Items listed in a dataset
————

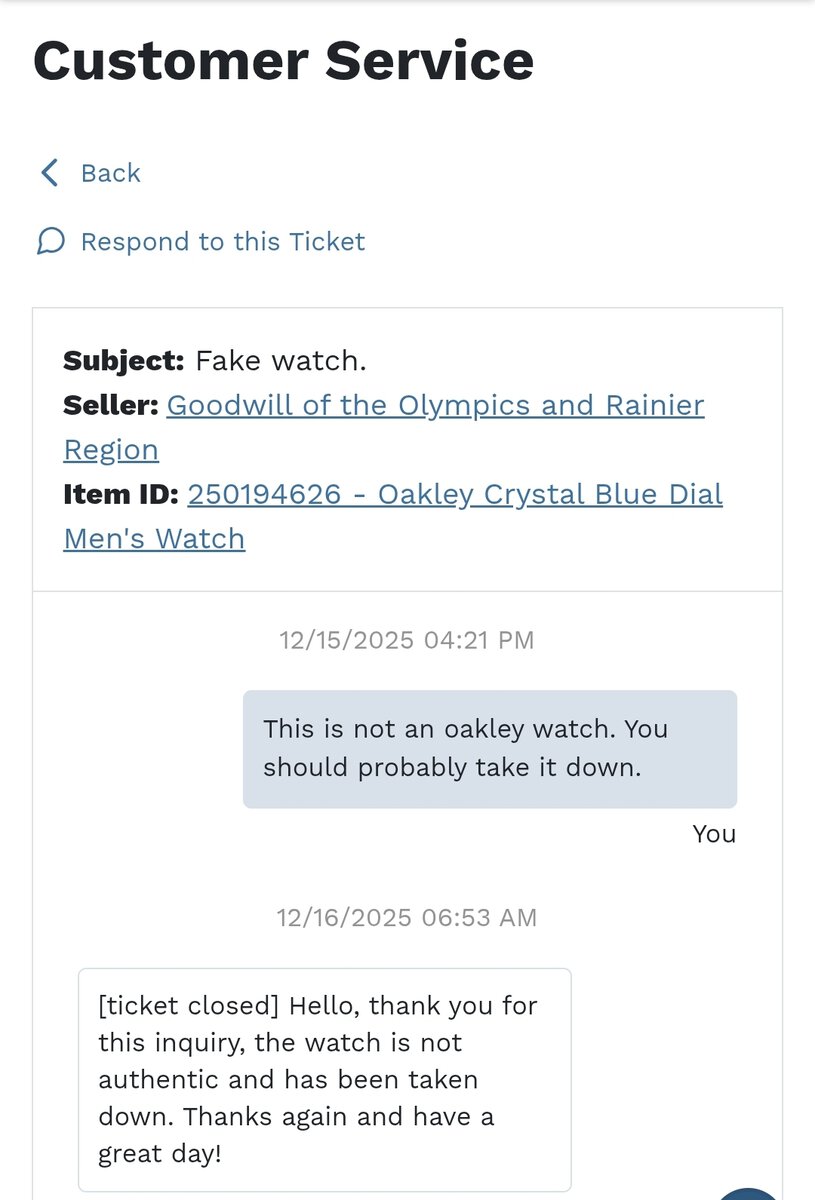Click the 12/15/2025 04:21 PM timestamp
Viewport: 815px width, 1200px height.
[x=406, y=640]
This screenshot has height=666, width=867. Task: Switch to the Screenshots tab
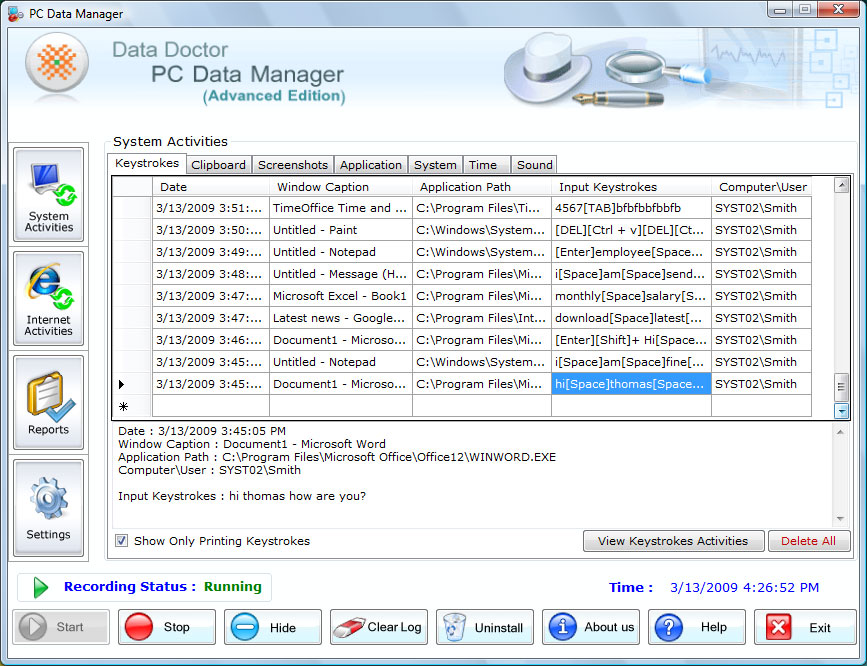click(x=292, y=165)
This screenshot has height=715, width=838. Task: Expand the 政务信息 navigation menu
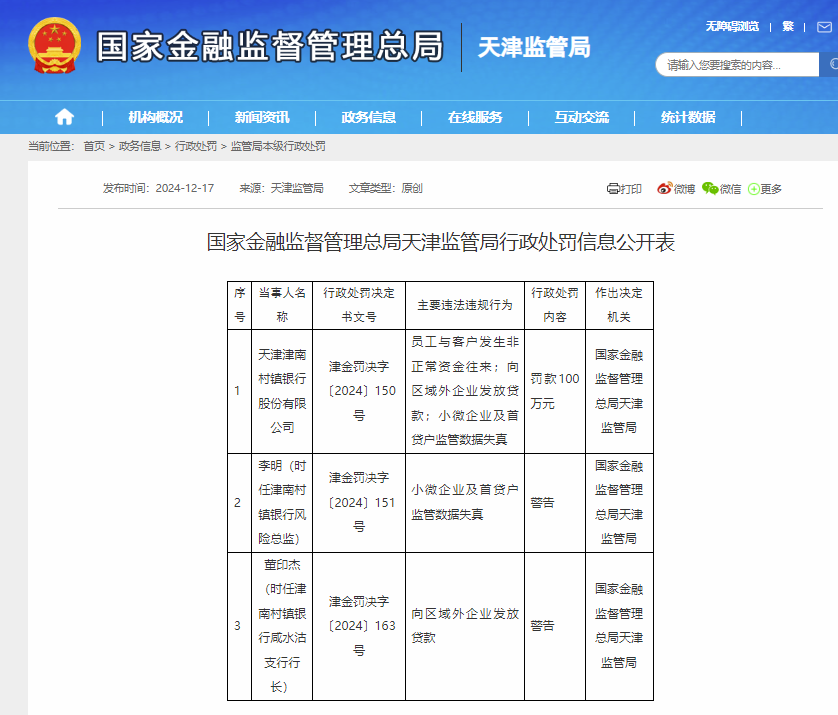tap(368, 117)
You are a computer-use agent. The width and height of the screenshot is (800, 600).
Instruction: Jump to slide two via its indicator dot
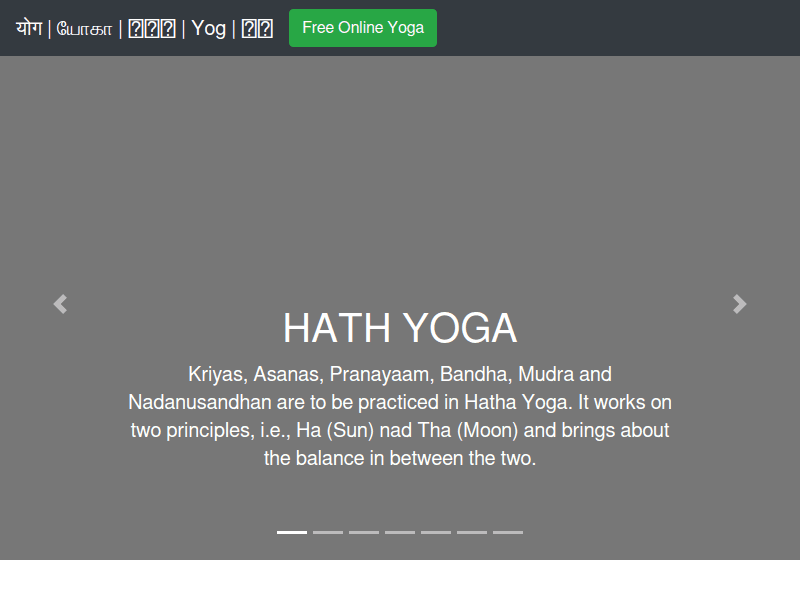pos(328,532)
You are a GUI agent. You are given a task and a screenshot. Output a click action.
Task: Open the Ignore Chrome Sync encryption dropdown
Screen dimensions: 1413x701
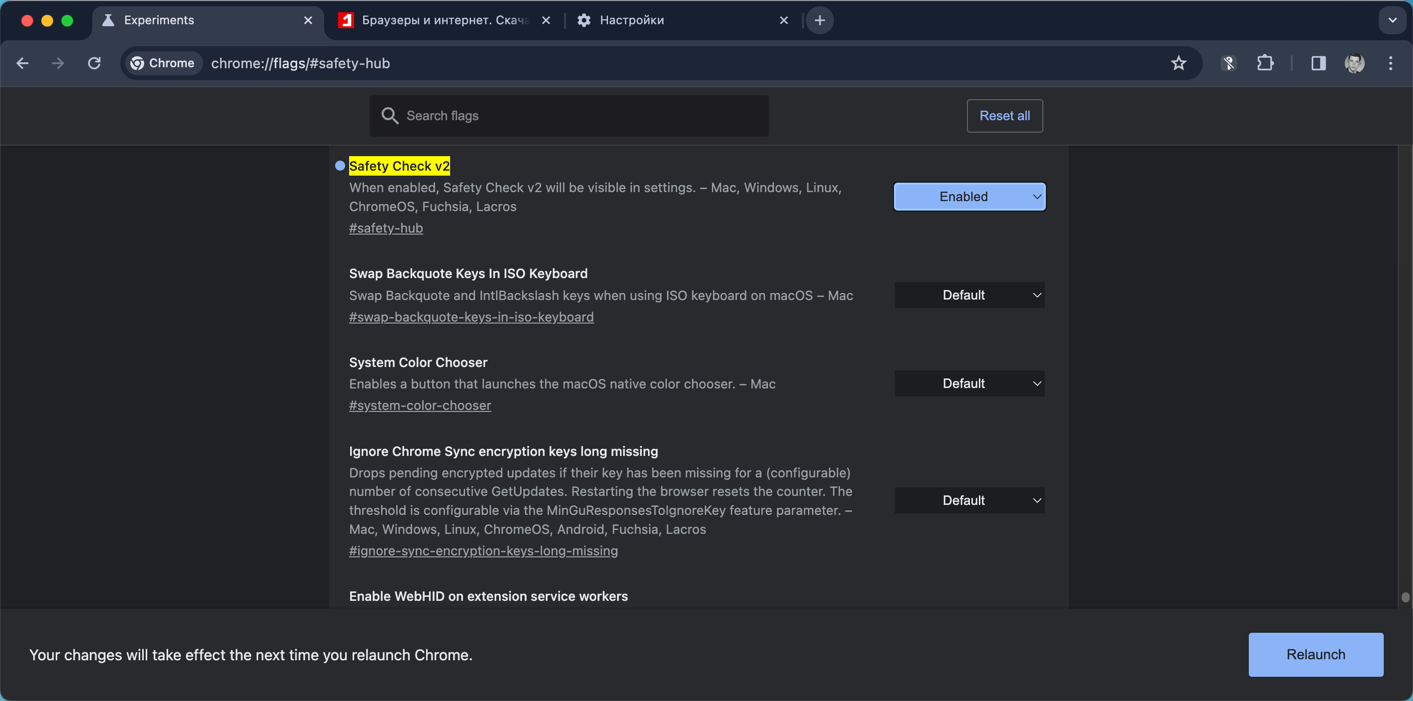coord(969,501)
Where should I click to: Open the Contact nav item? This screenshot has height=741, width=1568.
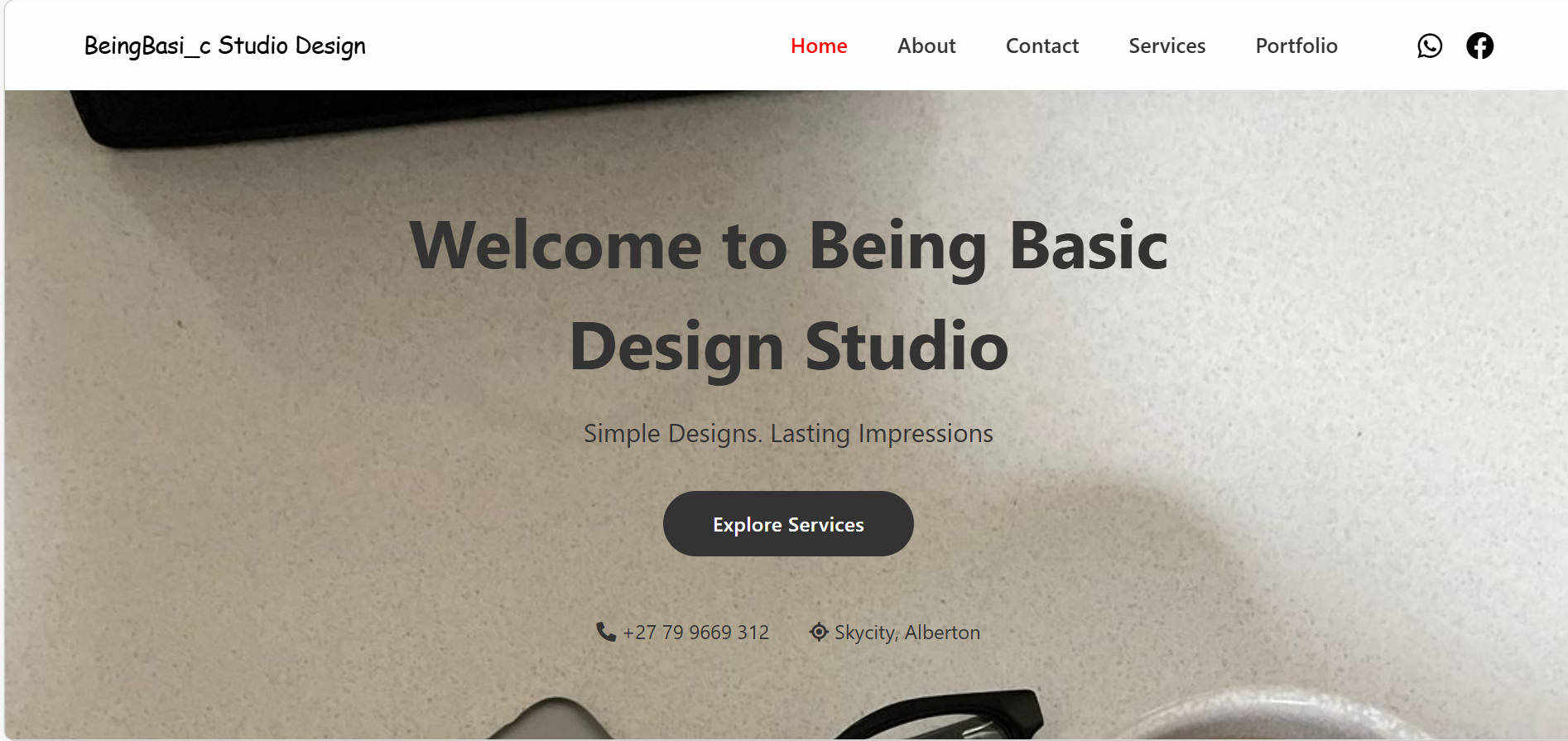tap(1042, 46)
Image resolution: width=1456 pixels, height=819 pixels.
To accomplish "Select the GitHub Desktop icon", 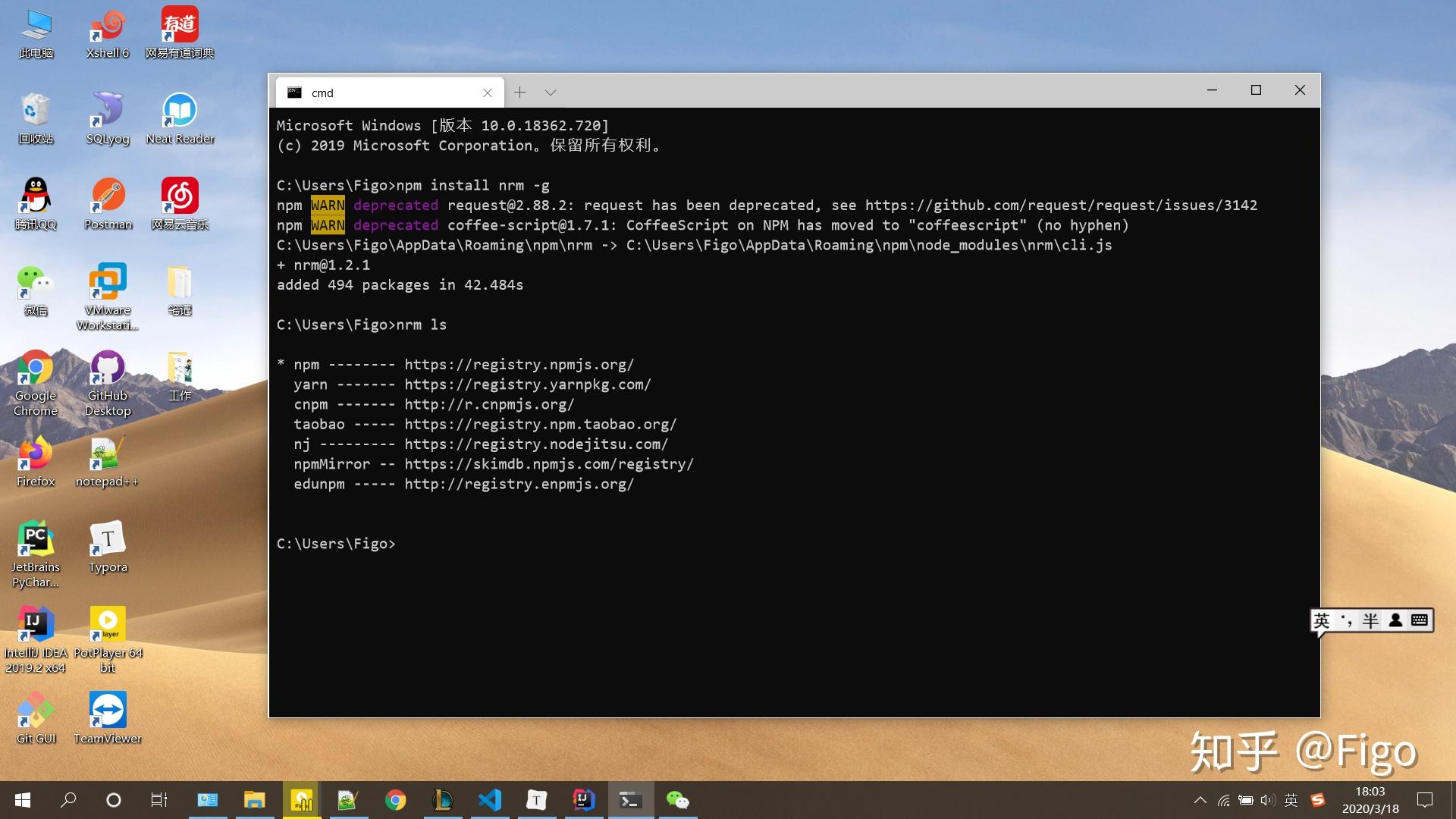I will tap(108, 383).
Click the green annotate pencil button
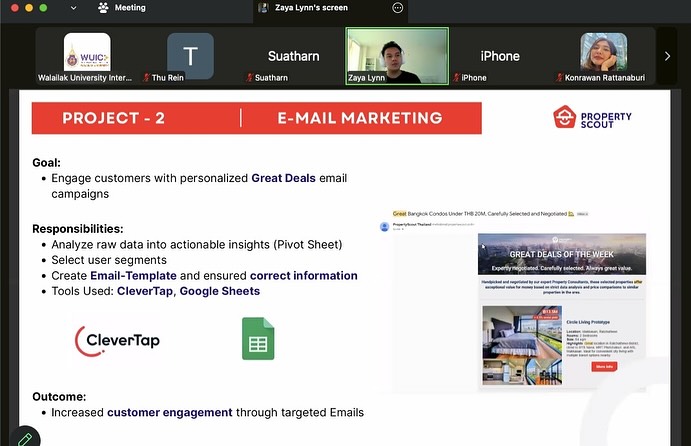 [x=23, y=438]
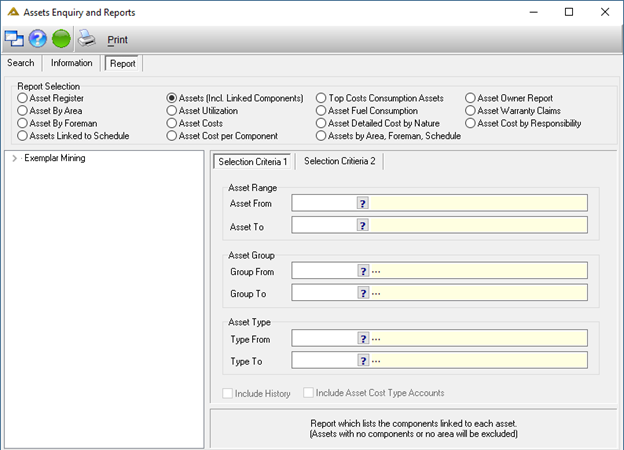Open lookup for Asset From field
The width and height of the screenshot is (624, 450).
[x=363, y=203]
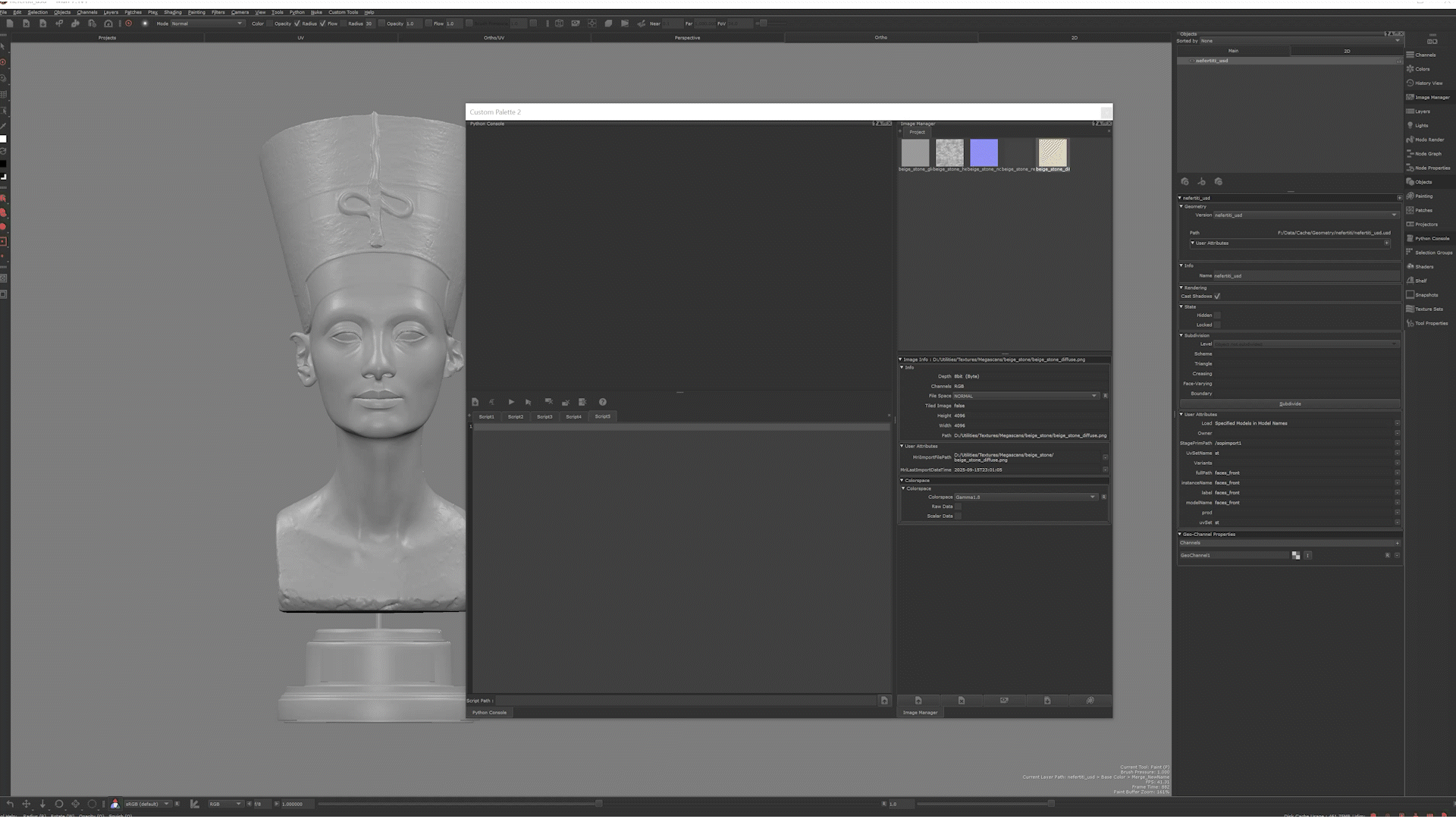The width and height of the screenshot is (1456, 819).
Task: Enable the Locked state checkbox
Action: (x=1217, y=325)
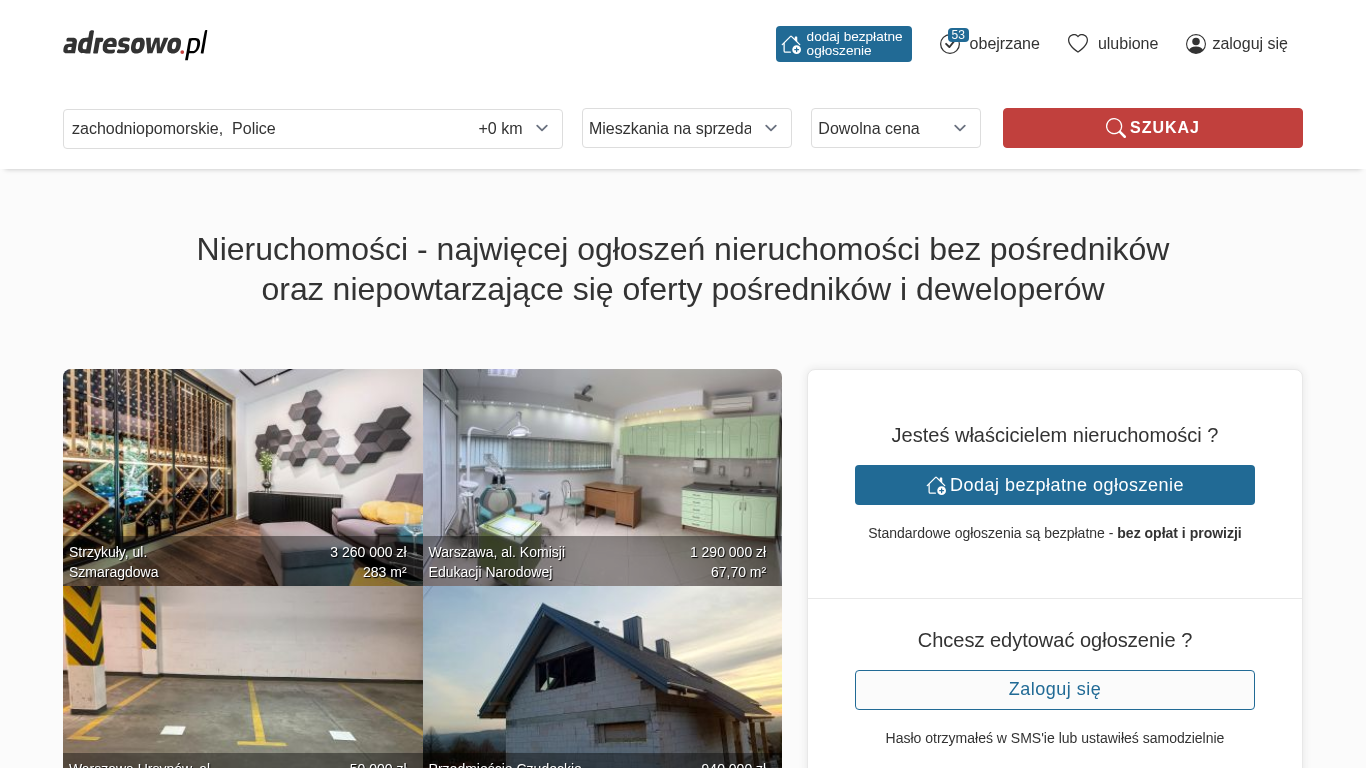Open the Dowolna cena price dropdown

tap(895, 128)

————

● **What you should do**: Reproduce everything from the start of the data down to the line containing "tap(368, 117)", switching "Expand" to "Open" and keeping all other text unchanged. Omit the pictures from your answer.

● **Correct result**:
Click the 12/15/2025 04:21 PM timestamp
Viewport: 815px width, 1200px height.
[x=406, y=640]
This screenshot has height=666, width=867. Task: Switch to the Screenshots tab
click(x=292, y=165)
This screenshot has height=715, width=838. Task: Open the 政务信息 navigation menu
tap(368, 117)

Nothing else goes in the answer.